Short exercise:
Copy the material word for word, starting at the line that contains "Click the help question mark icon" and continuing through the end of the material. Leave the pictures out of your copy.
━━━━━━━━━━
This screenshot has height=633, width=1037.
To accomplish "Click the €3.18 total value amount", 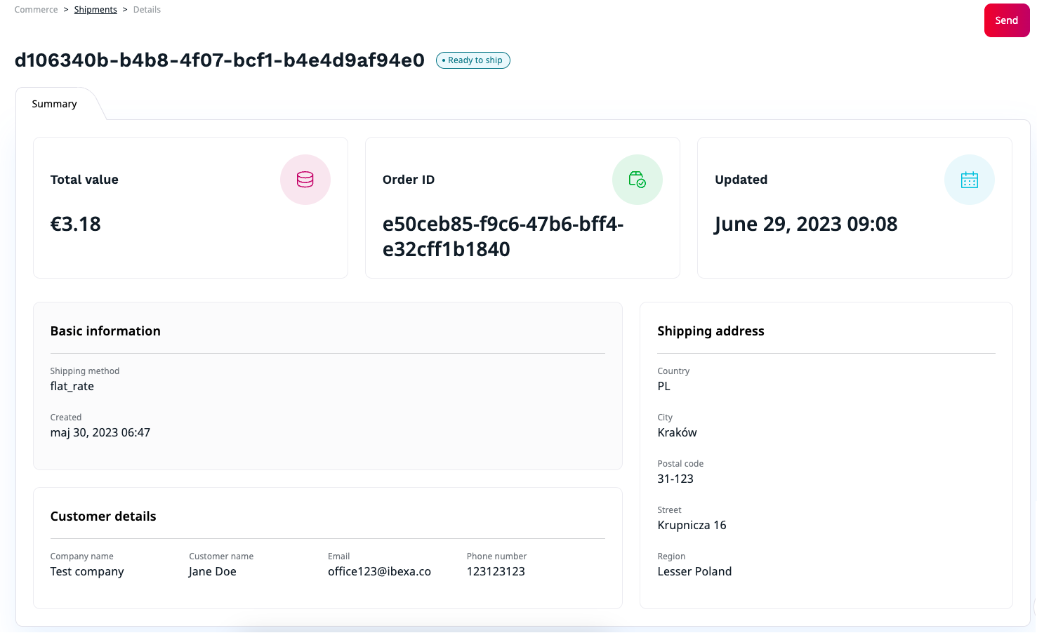I will pyautogui.click(x=76, y=225).
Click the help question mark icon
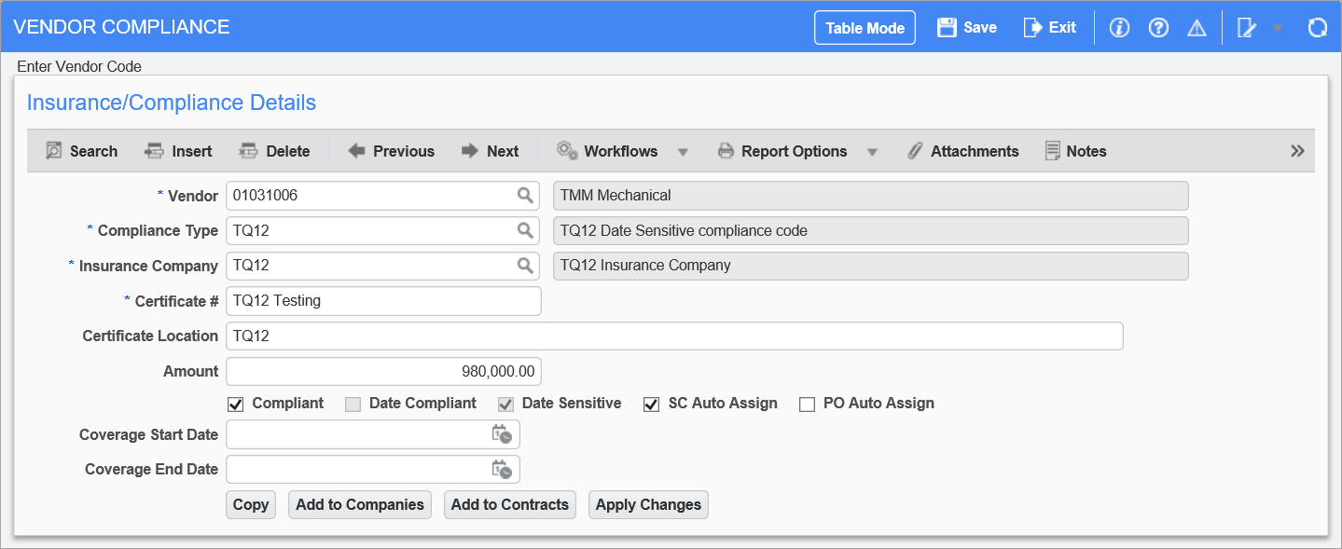Screen dimensions: 1342x549 point(1157,27)
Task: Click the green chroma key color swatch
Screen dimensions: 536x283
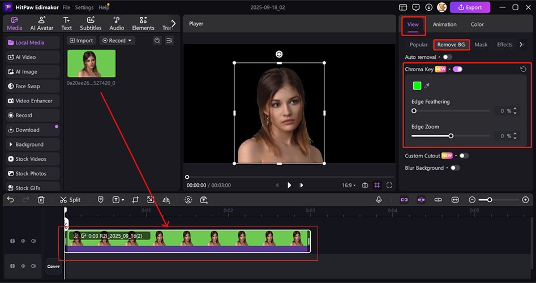Action: coord(417,85)
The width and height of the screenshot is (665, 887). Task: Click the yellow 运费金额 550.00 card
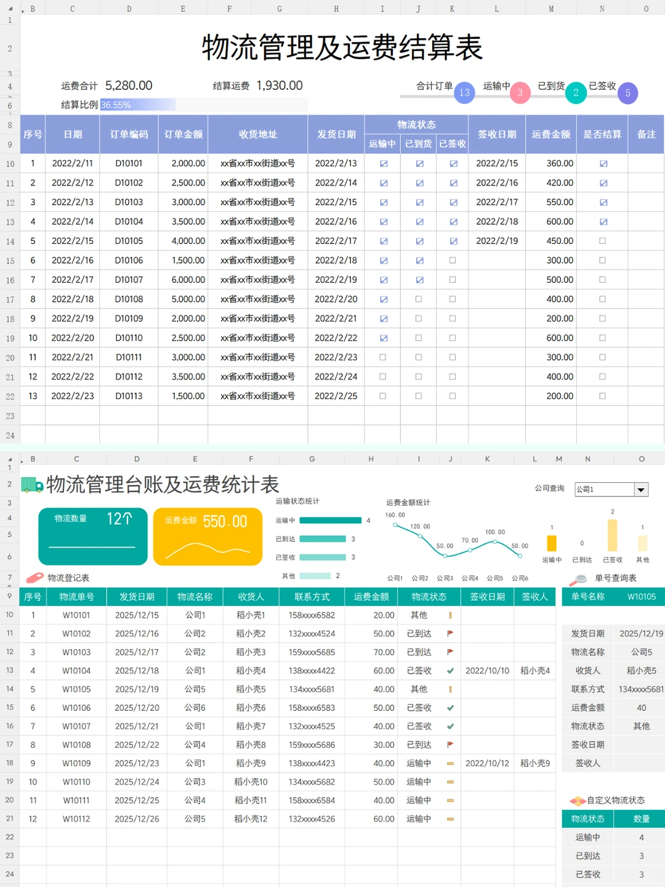208,535
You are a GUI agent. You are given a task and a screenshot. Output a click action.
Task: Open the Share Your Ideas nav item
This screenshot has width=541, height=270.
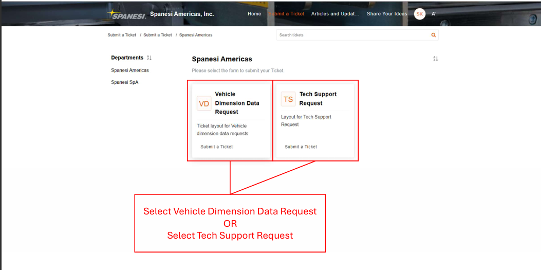coord(387,14)
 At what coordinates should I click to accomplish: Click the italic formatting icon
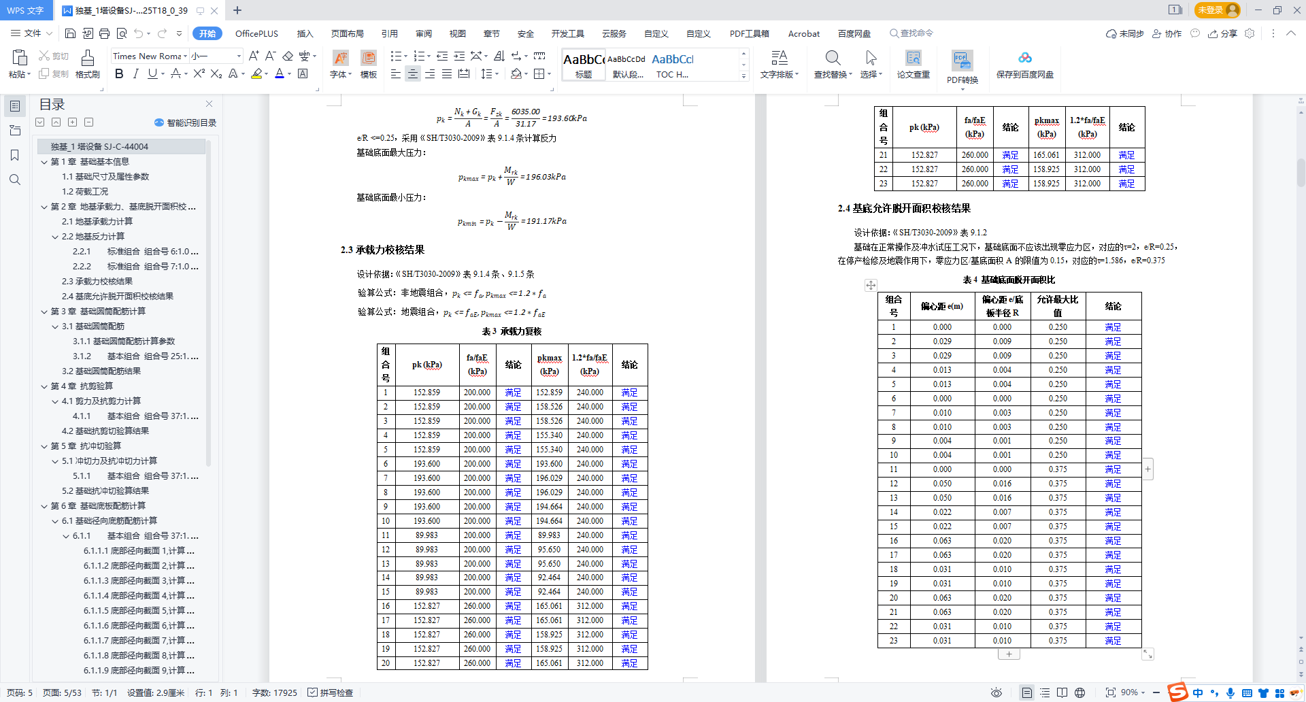tap(135, 74)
━━━━━━━━━━
In response:
Click the help question mark icon
Screen dimensions: 1342x549 point(1157,27)
Task: Click the green chroma key color swatch
Screen dimensions: 536x283
Action: coord(417,85)
The width and height of the screenshot is (665, 887). Task: Click the yellow 运费金额 550.00 card
208,535
You are a GUI agent. You are given a task and a screenshot. Output a click action.
Task: Open the Share Your Ideas nav item
This screenshot has width=541, height=270.
coord(387,14)
 At what coordinates should I click to accomplish: Click the italic formatting icon
tap(135, 74)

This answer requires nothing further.